Because of Tuesday’s ruling, anyone who was charged with a felony for those kinds of crimes has a chance to get it brought down to a misdemeanor, as long as it’s for a crime after 2002, when the language was added, Flottman said.
Son of Missouri Harry S Truman must be spinning in his grave.

Son of Missouri Mark Twain must be laughing somewhere.

Words to Live By

I came across a Chassidic story related by Martin Buber:
There is a famous story told in Chassidic literature that addresses this very question. The Master teaches the student that God created everything in the world to be appreciated, since everything is here to teach us a lesson.

One clever student asks “What lesson can we learn from atheists? Why did God create them?”

The Master responds “God created atheists to teach us the most important lesson of them all — the lesson of true compassion. You see, when an atheist performs and act of charity, visits someone who is sick, helps someone in need, and cares for the world, he is not doing so because of some religious teaching.
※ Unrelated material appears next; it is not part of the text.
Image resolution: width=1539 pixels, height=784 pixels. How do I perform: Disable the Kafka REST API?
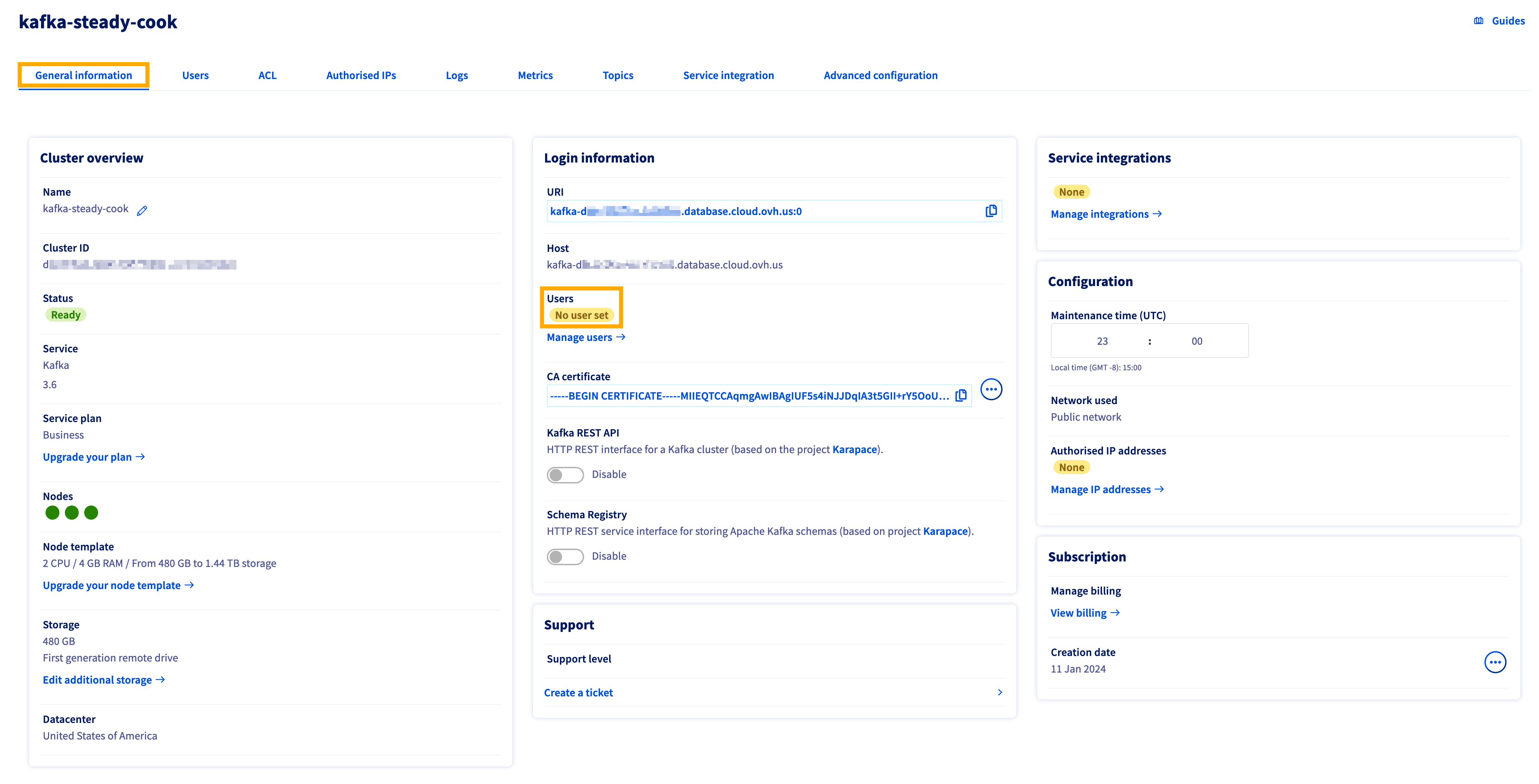tap(564, 474)
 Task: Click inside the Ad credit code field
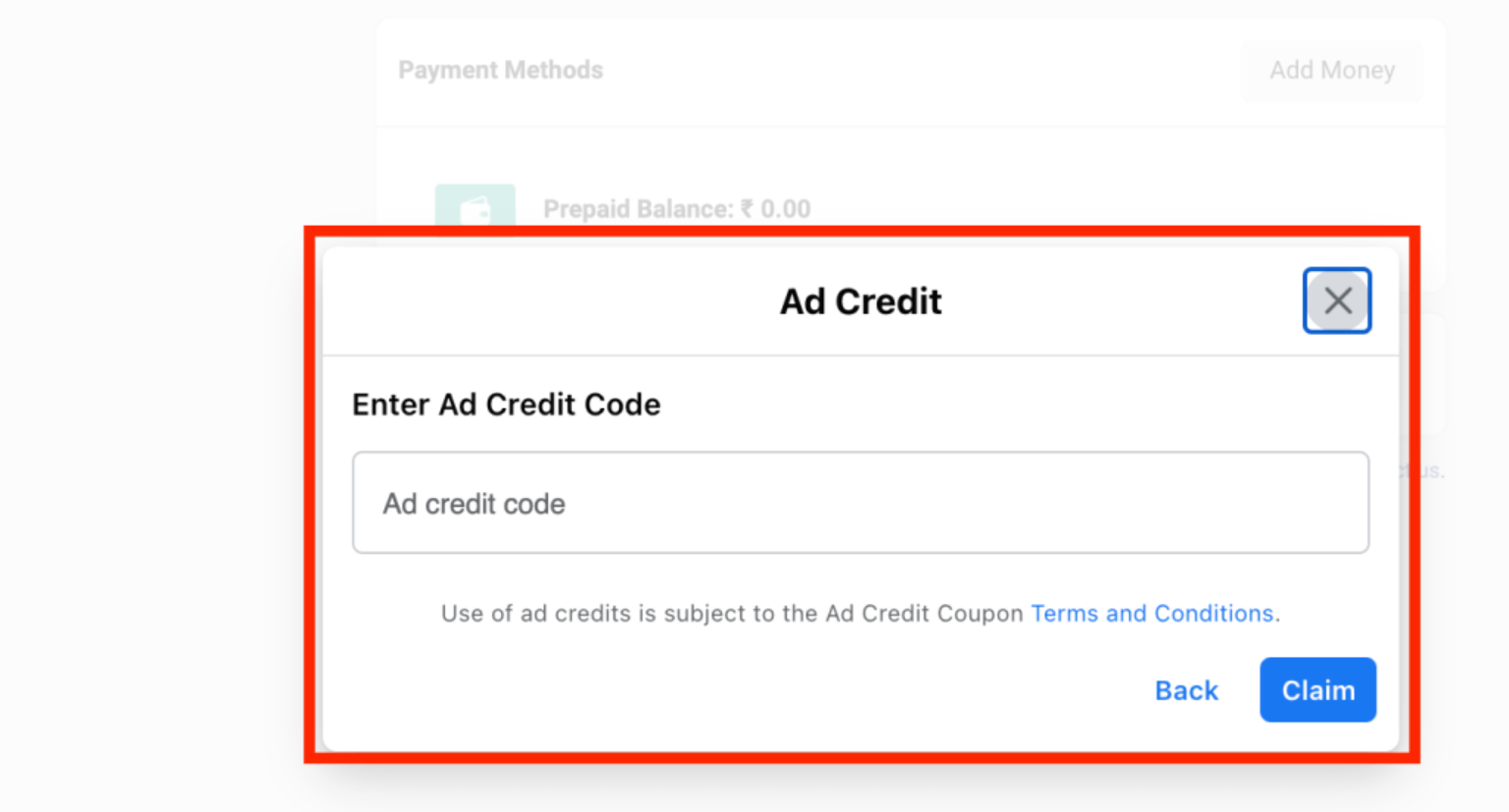click(861, 503)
He does not believe that god commanded him to perform this act. In fact, he does not believe in God at all, so his acts are based on an inner sense of morality. And look at the kindness he can bestow upon others simply because he feels it to be right.”

“This means,” the Master continued “that when someone reaches out to you for help, you should never say ‘I pray that God will help you.’ Instead for the moment, you should become an atheist, imagine that there is no God who can help, and say ‘I will help you.’”

ETA source: Tales of Hasidim Vol. 2 by Martin Buber.
This has always been my philosophy:  If you have to use God to justify your actions, you are doing something wrong, it turns out that I have some esteemed Jewish authorities who agree.

BTW, I also love it how Jewish stories use "Clever" as a euphemism for asshole.